The journal is enjoying a high rate of new submissions each year with more than 200 in 2023. Feedback is provided in some form on each new manuscript that is received. I provide brief feedback on manuscripts that are outside the aims and scope of the journal, with more detailed feedback on those manuscripts provided occasionally by an Associate Editor. Manuscripts sent for review receive two reviews as well as comments from an Associate Editor. The journal’s acceptance rate at present is 27%. Reviewer turn-around time for an original submission, on average, is 31 days and for a resubmission, 25 days. An additional 20–30 days in total is needed for the Editor to invite an Associate Editor to be the Action Editor, for the Action Editor to invite and secure reviewers, collate the set of reviews, prepare advice to authors, and make a decision, which are then ratified and dispatched by the Editor. Once an article is accepted for publication in Music Perception, it tends to appear within three to six months.

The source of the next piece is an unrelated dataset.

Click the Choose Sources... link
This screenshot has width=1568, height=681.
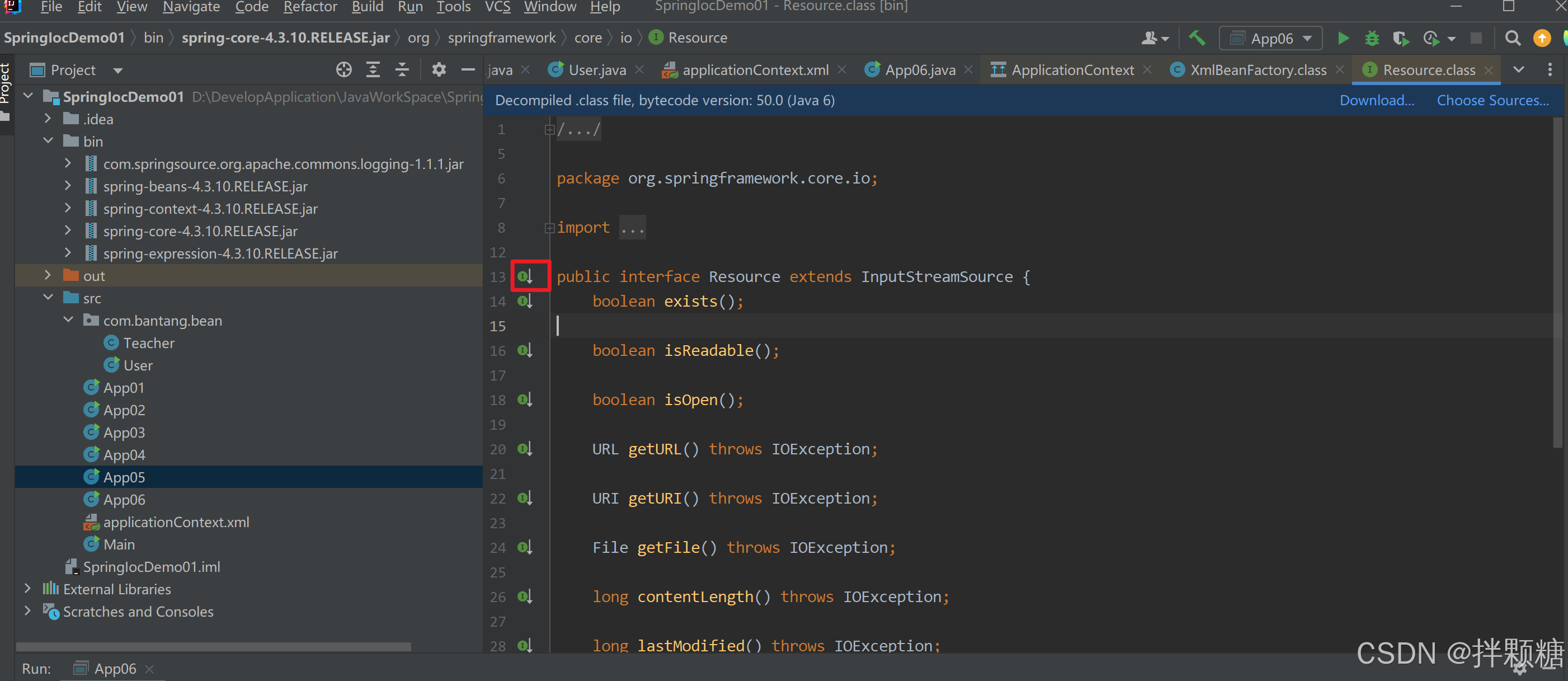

Thinking back to 2017 and for many, there have been years of change and disruption, times of isolation and loss, as well as achievement and hope. Events that come to mind include extreme weather through climate change, Covid-19, xenophobia, racism, an increasing presence and awareness of AI, the rise of synthetic media, widespread cultural appropriation and extractivism, austerity, poverty, war. If we consider that the disciplines that contribute to our field are often human-centred and relational, it is not surprising that the field has grown, and questions, methods, teams, have somewhat diversified.

Let’s applaud and join with researchers who are championing and modelling access, inclusion, and diversity in all aspects of research on music perception and cognition; see for example, Baker et al. (2020), Jacoby et al. (2020), Sauvé et al (2023), and Agrawal et al. (2024).

I continue to be inspired by academia at its best, with colleagues sharing ideas and critiques with intellectual generosity and respect. To oversee the processes of review, feedback, revision, arbitration, and enthusiastic acceptance has been an immense privilege. My thanks to all who have submitted, managed, and reviewed manuscripts for Music Perception during my term as Editor.

Like our authors, I am deeply grateful for the support, hard work, and professionalism of the journal’s Associate/Action Editors, and for the careful and brilliant work of the journal’s Managing Editor, Dr. Christine Koh. The journal’s Editorial Assistant, Dr. Karen Hutchings, has helped things stay on track with administrative aplomb. The journal team at University of California Press (UCP) brings our authors’ work to published form and, through the team’s trust in us and good humour, they feel like close friends—thank you, David Famiano, Cheryl Owen Swope, Lorraine Weston, Gabe Alvaro, Krystal Farmer, and Rachel Lee.

Now that the UC Press search for an Editor has successfully concluded, the journal’s Associate Editors, Consulting Editors, and I look forward, eagerly, to the stewardship and leadership from Editor-elect, Texas Tech University Associate Professor of Interdisciplinary Arts, David Sears.